Alrighty, by now you guys understand that I’m severely depressed and emotionally damaged. I’m in therapy, and although my session got canceled this week, I’ve made a little progress through just talking so far. So little disclaimer this post is themed around that.
I’ve bought the presents for everyone important to me, essentially watching my paychecks disappear into thin air. And I’m actually surprisingly okay with it. These are the people who mean the most to me, and they deserve the absolute best.
I’ve baked goodies with my mom, contracting a sugar high each and every time a fresh batch came out of the oven. They’ve been packed in adorable little packages to be delivered to friends, co-workers, and eventually enjoyed by family on Christmas.
It’s been talked with Tom about visiting the tree in the city, taking the basic couple picture and making sure everyone sees it on Instagram.
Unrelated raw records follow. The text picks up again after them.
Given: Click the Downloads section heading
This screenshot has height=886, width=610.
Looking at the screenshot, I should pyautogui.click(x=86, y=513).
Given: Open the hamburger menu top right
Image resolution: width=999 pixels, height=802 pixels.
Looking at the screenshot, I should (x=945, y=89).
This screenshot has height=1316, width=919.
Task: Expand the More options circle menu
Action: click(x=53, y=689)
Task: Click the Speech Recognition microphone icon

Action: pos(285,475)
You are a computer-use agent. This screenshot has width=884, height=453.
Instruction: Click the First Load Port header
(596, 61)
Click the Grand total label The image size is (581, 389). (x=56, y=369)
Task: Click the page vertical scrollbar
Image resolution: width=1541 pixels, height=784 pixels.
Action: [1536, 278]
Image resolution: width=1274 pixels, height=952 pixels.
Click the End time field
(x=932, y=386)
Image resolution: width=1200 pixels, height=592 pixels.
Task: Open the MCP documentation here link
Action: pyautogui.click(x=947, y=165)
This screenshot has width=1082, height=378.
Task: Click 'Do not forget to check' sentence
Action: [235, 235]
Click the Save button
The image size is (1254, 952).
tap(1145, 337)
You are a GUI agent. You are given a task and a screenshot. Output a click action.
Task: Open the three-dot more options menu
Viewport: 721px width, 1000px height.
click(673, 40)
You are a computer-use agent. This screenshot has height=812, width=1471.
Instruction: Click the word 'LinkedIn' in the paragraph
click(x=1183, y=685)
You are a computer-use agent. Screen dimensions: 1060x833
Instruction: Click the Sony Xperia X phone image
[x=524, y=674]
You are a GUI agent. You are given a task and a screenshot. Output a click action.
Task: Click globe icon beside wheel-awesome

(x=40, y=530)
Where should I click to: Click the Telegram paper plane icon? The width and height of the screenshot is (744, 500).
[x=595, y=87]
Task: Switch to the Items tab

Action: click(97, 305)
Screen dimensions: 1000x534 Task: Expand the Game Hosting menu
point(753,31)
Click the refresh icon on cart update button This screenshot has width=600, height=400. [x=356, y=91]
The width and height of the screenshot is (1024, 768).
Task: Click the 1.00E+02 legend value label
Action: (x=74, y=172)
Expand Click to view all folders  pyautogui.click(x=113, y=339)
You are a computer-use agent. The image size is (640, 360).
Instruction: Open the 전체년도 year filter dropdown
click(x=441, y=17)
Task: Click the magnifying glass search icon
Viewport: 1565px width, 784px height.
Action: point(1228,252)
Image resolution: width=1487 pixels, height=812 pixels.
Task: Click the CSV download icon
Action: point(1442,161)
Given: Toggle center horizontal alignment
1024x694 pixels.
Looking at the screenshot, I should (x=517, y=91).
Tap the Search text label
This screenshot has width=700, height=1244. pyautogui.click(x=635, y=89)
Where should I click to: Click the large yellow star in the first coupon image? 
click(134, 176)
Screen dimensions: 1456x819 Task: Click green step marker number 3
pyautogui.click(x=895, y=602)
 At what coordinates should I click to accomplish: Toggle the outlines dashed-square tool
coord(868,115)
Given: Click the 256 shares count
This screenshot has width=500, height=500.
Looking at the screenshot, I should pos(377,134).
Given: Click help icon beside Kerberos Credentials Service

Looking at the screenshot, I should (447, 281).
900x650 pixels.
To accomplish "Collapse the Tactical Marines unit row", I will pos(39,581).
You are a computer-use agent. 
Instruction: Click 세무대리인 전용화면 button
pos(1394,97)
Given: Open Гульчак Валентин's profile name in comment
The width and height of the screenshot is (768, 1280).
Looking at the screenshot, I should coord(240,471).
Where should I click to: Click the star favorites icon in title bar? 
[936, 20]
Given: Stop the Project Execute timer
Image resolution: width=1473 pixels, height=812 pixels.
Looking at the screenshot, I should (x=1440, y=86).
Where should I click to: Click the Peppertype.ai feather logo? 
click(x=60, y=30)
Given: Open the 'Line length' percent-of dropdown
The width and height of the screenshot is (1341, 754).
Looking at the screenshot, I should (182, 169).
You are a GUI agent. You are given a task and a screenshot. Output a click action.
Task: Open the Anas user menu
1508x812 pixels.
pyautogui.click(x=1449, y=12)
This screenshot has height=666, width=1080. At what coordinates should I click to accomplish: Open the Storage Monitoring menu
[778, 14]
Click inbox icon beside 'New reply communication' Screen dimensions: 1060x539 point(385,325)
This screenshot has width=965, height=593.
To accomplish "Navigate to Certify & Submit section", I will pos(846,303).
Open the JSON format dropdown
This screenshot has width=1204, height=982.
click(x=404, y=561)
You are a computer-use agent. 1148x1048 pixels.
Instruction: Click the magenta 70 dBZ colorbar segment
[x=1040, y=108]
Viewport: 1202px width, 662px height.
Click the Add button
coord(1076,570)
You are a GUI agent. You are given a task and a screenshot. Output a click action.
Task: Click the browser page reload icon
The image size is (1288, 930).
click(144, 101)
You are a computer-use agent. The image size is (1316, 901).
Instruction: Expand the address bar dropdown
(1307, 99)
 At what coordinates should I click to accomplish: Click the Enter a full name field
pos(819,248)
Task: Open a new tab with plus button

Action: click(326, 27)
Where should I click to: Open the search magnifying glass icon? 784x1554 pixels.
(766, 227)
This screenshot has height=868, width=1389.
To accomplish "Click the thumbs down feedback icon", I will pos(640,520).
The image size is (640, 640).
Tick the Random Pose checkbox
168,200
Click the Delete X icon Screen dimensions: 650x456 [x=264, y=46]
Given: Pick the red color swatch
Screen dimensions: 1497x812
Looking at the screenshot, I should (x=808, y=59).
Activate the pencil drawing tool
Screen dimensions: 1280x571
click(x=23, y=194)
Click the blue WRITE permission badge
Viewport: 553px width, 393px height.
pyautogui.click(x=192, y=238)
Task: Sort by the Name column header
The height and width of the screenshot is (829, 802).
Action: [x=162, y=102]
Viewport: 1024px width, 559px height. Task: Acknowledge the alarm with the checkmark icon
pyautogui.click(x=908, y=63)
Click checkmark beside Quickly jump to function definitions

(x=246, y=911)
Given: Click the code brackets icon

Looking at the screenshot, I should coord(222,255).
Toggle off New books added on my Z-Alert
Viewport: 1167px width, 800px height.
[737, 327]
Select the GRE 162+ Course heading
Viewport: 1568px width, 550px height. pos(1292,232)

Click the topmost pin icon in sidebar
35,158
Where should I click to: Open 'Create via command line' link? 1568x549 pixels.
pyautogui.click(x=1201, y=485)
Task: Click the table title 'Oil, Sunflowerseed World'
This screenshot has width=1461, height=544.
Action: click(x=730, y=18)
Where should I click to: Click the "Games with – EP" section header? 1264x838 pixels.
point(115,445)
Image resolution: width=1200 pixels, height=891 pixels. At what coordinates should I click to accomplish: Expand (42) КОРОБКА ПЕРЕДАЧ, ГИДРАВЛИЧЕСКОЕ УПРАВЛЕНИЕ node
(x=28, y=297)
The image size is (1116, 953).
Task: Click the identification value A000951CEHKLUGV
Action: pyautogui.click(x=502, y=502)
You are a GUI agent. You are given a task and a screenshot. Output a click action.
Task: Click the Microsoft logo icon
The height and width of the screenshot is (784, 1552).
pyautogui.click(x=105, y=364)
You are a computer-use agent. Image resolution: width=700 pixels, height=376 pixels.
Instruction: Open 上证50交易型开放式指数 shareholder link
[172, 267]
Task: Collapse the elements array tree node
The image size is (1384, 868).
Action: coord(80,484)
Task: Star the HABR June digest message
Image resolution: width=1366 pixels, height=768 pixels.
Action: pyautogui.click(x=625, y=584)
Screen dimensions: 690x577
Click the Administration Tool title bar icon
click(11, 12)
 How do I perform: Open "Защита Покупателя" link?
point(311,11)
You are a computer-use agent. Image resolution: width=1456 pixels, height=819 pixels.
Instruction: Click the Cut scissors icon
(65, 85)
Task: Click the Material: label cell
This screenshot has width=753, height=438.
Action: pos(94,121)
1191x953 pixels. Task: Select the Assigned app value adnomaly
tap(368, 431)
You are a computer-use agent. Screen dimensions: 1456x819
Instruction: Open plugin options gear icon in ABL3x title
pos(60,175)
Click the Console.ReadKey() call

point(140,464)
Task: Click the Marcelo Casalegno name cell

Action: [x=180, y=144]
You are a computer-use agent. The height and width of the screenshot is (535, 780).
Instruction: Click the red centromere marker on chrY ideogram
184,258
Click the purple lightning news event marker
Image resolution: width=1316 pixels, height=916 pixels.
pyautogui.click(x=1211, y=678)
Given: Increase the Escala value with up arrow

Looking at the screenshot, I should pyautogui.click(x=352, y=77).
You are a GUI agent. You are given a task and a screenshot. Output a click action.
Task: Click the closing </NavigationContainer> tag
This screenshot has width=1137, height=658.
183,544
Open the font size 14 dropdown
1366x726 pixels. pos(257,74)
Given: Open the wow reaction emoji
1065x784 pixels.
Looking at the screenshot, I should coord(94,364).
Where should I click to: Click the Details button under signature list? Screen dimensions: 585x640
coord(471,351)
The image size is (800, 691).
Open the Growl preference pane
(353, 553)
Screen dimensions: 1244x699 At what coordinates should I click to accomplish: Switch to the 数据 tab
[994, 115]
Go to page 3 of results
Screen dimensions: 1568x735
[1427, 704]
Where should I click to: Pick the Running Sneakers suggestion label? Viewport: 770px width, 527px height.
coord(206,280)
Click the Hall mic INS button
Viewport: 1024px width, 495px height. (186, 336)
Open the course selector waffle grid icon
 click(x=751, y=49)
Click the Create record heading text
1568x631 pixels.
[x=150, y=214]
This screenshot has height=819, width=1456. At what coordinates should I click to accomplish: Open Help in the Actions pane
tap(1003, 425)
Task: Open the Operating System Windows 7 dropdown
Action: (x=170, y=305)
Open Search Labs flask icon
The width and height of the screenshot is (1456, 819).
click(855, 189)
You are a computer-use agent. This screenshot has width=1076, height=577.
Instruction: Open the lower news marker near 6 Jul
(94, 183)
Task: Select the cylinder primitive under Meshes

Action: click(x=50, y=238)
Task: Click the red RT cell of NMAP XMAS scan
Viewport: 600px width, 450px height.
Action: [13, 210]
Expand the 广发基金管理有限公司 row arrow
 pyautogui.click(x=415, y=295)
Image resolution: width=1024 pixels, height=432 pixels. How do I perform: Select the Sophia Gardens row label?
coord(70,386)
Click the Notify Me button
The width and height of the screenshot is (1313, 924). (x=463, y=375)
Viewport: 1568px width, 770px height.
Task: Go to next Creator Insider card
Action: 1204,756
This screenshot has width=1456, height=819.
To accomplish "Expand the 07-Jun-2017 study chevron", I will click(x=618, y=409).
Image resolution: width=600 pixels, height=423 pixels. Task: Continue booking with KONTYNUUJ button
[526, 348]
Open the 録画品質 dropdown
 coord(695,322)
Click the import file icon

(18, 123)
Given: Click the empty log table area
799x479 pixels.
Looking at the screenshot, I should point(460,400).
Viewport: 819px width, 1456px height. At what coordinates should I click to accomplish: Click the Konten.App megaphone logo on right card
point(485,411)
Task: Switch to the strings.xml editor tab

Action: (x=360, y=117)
Like so:
We’ve joked about how his present is going to be better than what I got him (which I guess we’ll just have to see).
My house basically looks like Ghost of Christmas past, present and future came in and threw up in here. The lights in the living room make it a steady 100° at all times, while trinkets and toys line the bookshelves surrounding the tv. The tree is covered in nearly 800 ornaments, each with meaning. It’s the holidays, it’s supposed to be a happy time.
With that being said, the holidays are absolutely wearing me down. A time of year that’s supposed to be festive and full of fun and family and friends, and I’m struggling to make it through each and every day. I feel unbelievably debilitated, unable to break out of such an embarrassing funk that has been weighing down on me for years.
The holidays remind me of a better time. A time where my grandma called each Christmas morning to ask what Santa had brought us, reminding us that we’ll see here later for dinner, more presents and a whole lot of love.
But now, that’s all gone. Since 2015, the holidays have been a grisly reminder that I’m still broken after the loss of my grandma. And being reminded of this reminds me of all the other broken pieces of me that I cry about in therapy.
It reminds me of the pain that I experience each and every day, so much so that people around me comment about my misery. It’s not something that I can control just yet, and I’m trying to learn how to without being a nuisance to those around me.
The holidays for me are hard. They’re a painful reminder of everything I’ve lost – from family, to friends, even losing myself. But if there’s anything I can say about this holiday season, anything at all, it’s this:
Appreciate what you have before you realize it’s gone. Appreciate what you have before you tear open the presents you asked for and post them all over social media. Tell your loved ones just that, that you love them unconditionally.
This holiday season, just remember that it’s not easy for everyone.